If a loved one has passed away, you might decide to have a headstone carved in their memory. This is a heartfelt memorial and a unique way to remember them and where they were laid to rest. However, it can be difficult if you don’t know how to go about it.
Here, we provide an overview of proper headstone etiquette.
The deceased’s will or other end-of-life arrangements may have included detailed instructions for their headstone. For example, a couple could have left a will that specifies the kind of husband and wife headstone they’d like, plus any additional inscriptions or decorations for the gravestone.
However, many people pass away without communicating their final desires to their loved ones. When this happens, the next-of-kin (e.g., wife, husband, or kids) takes charge. Extended family members may also be consulted if these family members and loved ones aren’t available.
Ultimately, what matters is that you choose the headstone that best honors the life of your loved one.
There are different headstone rules depending on the cemetery location. These cemetery restrictions frequently specify the acceptable types, dimensions, materials, features, and ornaments of headstones. Before going grave marker shopping, it is advisable to familiarize yourself with the regulations of your preferred burial site.
To personalize the headstone and honor the deceased, many people and families engrave epitaphs on the gravestone of a loved one. The great thing about epitaphs is that there’s no format necessary – you can get creative in how to express your grief and love for the deceased.
Here are some examples of how to start your epitaph:
Inscriptions typically incorporate the name and birth and death dates of the person buried there. For example, you may write, “In memory of Anna Marie, beloved mother, daughter, and wife (1950-2019)”.
If you don’t want to use your own words, you can lift lines from a religious text or even quote from a book, film, poem, or song that the person loved. While most epitaphs are meaningful and sweet, others are funny, lighthearted, or witty – reflecting the deceased’s personality.
We recommend that you choose an inscription that will stand the test of time and impact those who read it – even if they’re not related to the deceased.
You can use wreaths and flowers to beautify the last resting place of your loved one. Before setting anything on the grave, check with the cemetery office as most memorial gardens have a list of permitted decorations. Although there are exceptions, most cemeteries allow flowers, wreaths, pictures, small flags, and religious objects like crosses and statues.

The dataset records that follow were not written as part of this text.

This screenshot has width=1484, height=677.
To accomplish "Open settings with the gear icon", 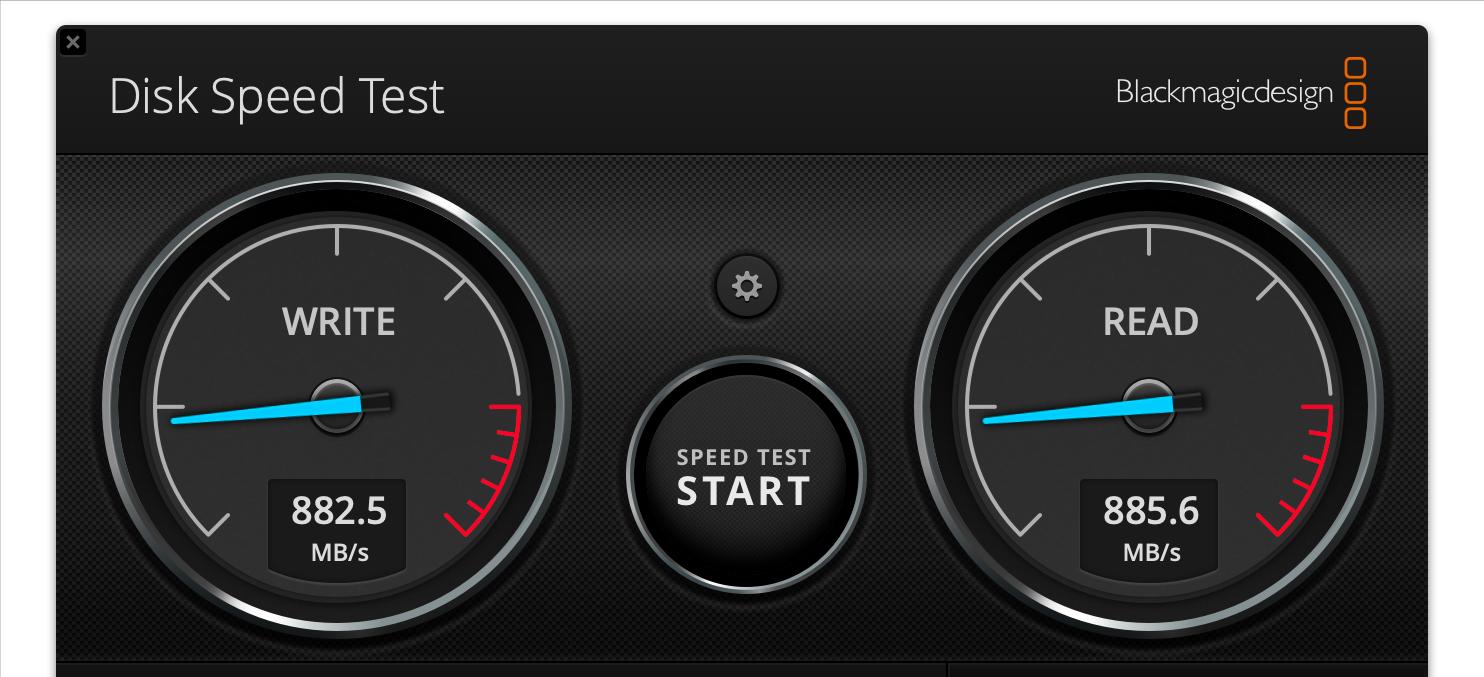I will coord(746,287).
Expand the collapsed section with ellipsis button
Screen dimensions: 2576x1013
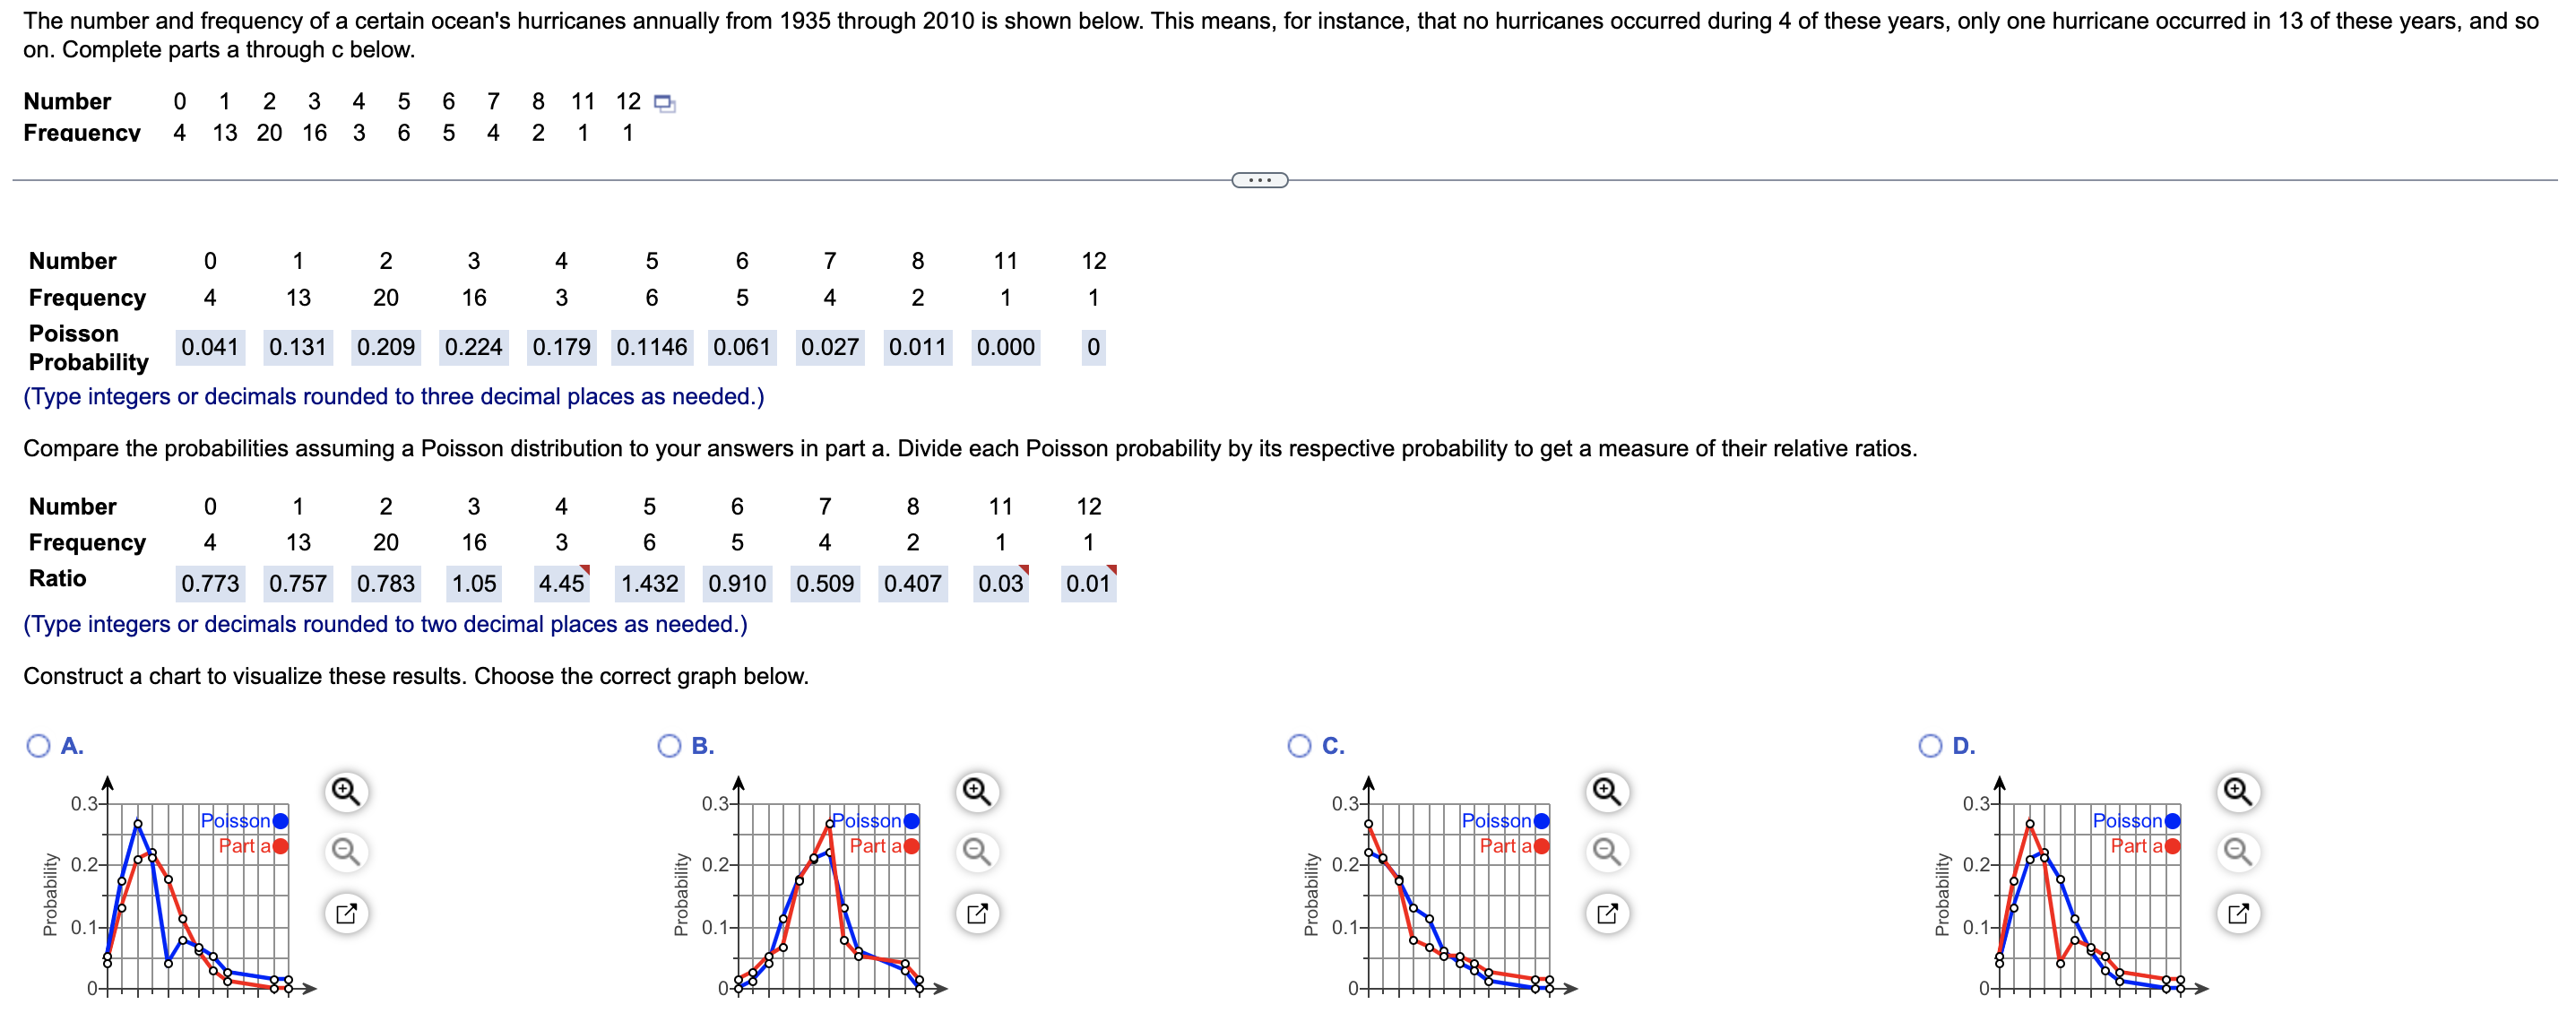tap(1260, 181)
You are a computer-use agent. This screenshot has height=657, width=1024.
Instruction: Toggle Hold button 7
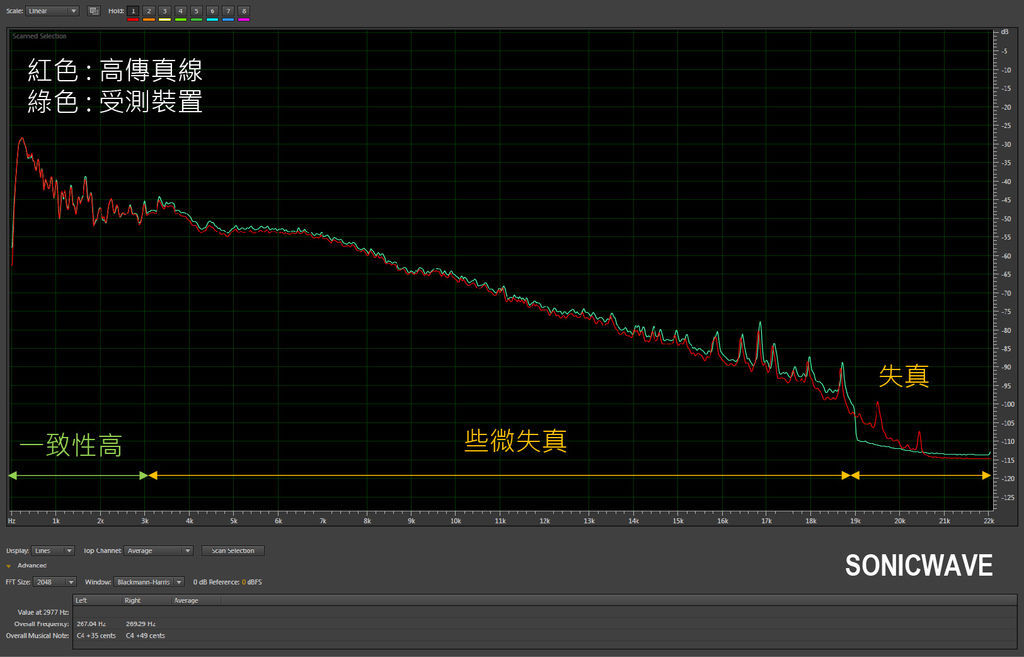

In general, ornaments that are difficult to maintain, dangerous, or obstruct grass maintenance are not allowed. This varies from cemetery to cemetery, but things like lights, stuffed animals, giant flags, candles, and fencing borders are typically not allowed.
It’s challenging to condense a lifetime’s worth of emotions and memories into a short epitaph. But when you include as much information as possible, the inscription could end up cluttered and unsightly. You’ll want to stick to 1-2 short sentences at most, especially because longer inscriptions (and bigger headstones) could eat into your budget.
Don’t rush creating the inscription – it could take weeks, months, or even years before you figure out the perfect headstone design and words to accompany it. As this is a permanent memorial for a loved one, it pays to be patient and wait until you know what to say. Nobody should pressure you or make you feel guilty for taking your time about something this significant.
The headstone of your loved one offers you the chance to tell the world about their legacy. You may describe who they were and how you cherish them with your inscription and embellishments.
We hope the tips in this headstone inscription etiquette guide help you choose and design the perfect headstone for your deceased loved one.